Türkiye İnsan Hakları Vakfı (TİHV) ve İnsan Hakları Derneği (İHD) dün, Konya’da aynı aileden 7 kişinin öldürüldüğü silahlı saldırıya ilişkin; “Siyasi iktidarı bir kez daha ayrımcı ve nefret içerikli söylem ve politikaları terk etmeye ve toplumsal barışa daha fazla zarar vermemeye davet ediyoruz” açıklamasını yaptı.
Açıklamada, Dedeoğlu ailesinin koruma kararına rağmen korunamadığı belirtilerek, nefret saldırıları ve şiddetin durdurulması çağrısında bulunuldu.
“AYRIMCI VE NEFRET İÇERİKLİ SÖYLEMLERİ TERK EDİN”
Açıklama şu şekilde:
“Etnik kimlikleri ailenin maruz kaldığı önceki saldırıların başlıca gerekçesidir. Dolayısıyla basit bir husumetin böylesi bir katliamla sonuçlanmasını başka türlü izah etmek mümkün görünmemektedir.
Siyasal iktidar bu politikaları ile sadece topluma kötü örnek olmakla kalmıyor, ayrımcılığın ve nefretin, dolayısıyla da şiddetin dalga dalga yayılmasını teşvik ediyor. Özellikle de HDP üzerinden yükseltilen nefret dili, başta Kürtler olmak üzere inançları, cinsiyetleri, cinsel yönelimleri, siyasal görüşleri farklı olduğu için ötekileştirilen tüm kesimleri saldırılara açık hale getirmektedir.
Özellikle son günlerde artan göç trafiği ile birlikte mülteci ve sığınmacılara yönelik geliştirilen nefret söylemleri, hele küresel ısınmanın ve iklim krizinin bir sonucu olarak ülkemiz dahil dünyanın birçok yerinde art arda yaşanan orman yangınlarının gerekçesi olarak üretilen Kürtlere yönelik nefret söylemleri akıl almaz bir boyut kazanmıştır.
Siyasi iktidarı bir kez daha ayrımcı ve nefret içerikli söylem ve politikaları terk etmeye ve toplumsal barışa daha fazla zarar vermemeye davet ediyoruz.

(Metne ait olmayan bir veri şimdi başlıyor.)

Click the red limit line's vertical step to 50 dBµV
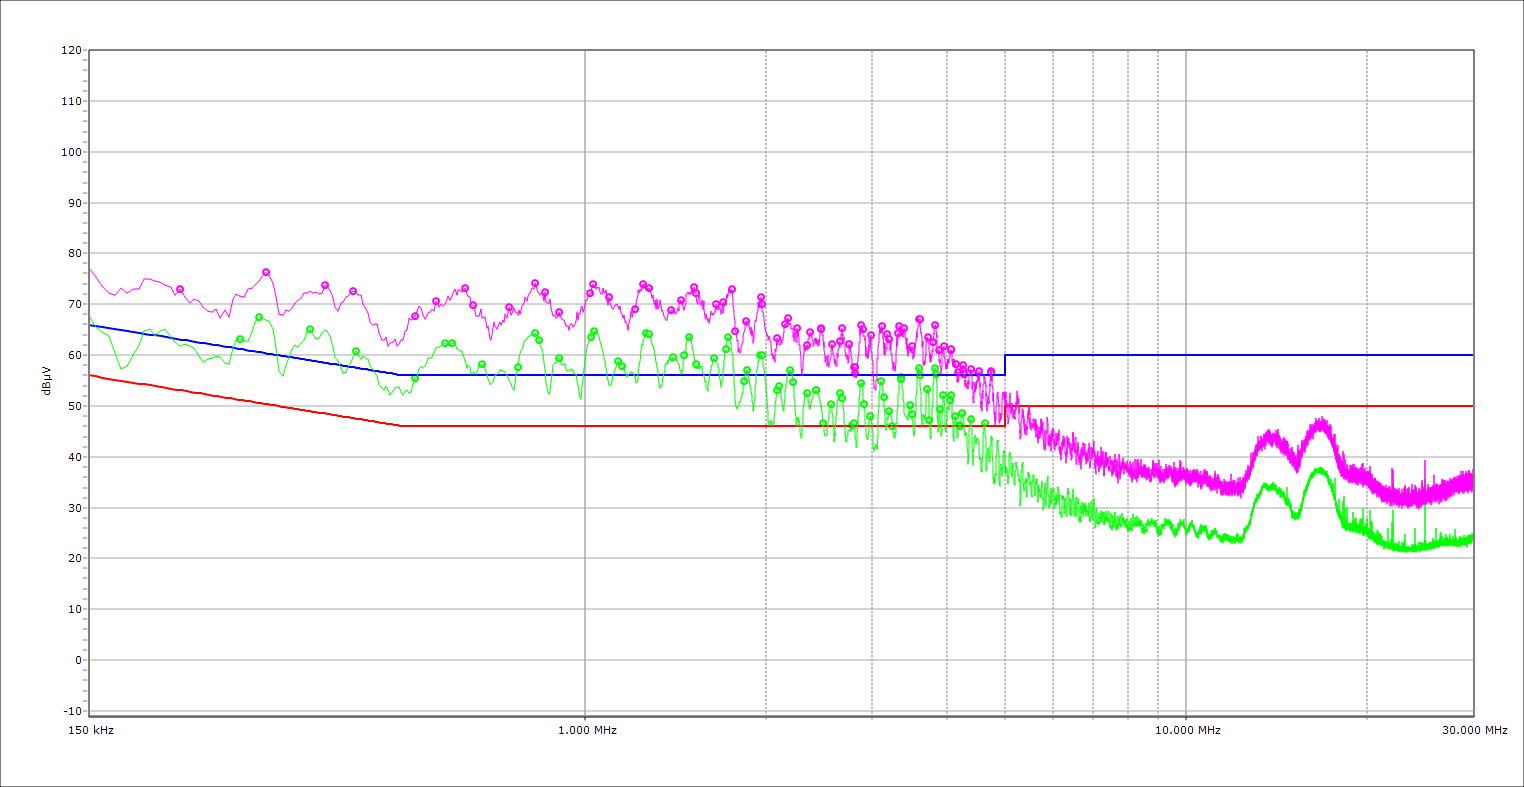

Bunun ilk adımı da Konya’nın Meram ilçesinde yaşanan bu elim olayı bir an önce aydınlatmak olmalıdır. Bunun için ivedilikle tarafsız, şeffaf ve etkin bir şekilde soruşturma yürütülmeli, ırkçı nefret saldırılarına maruz kalabilecek tüm kişi ve gruplar kağıt üzerinde değil gerçekten koruma altına alınmalıdır.”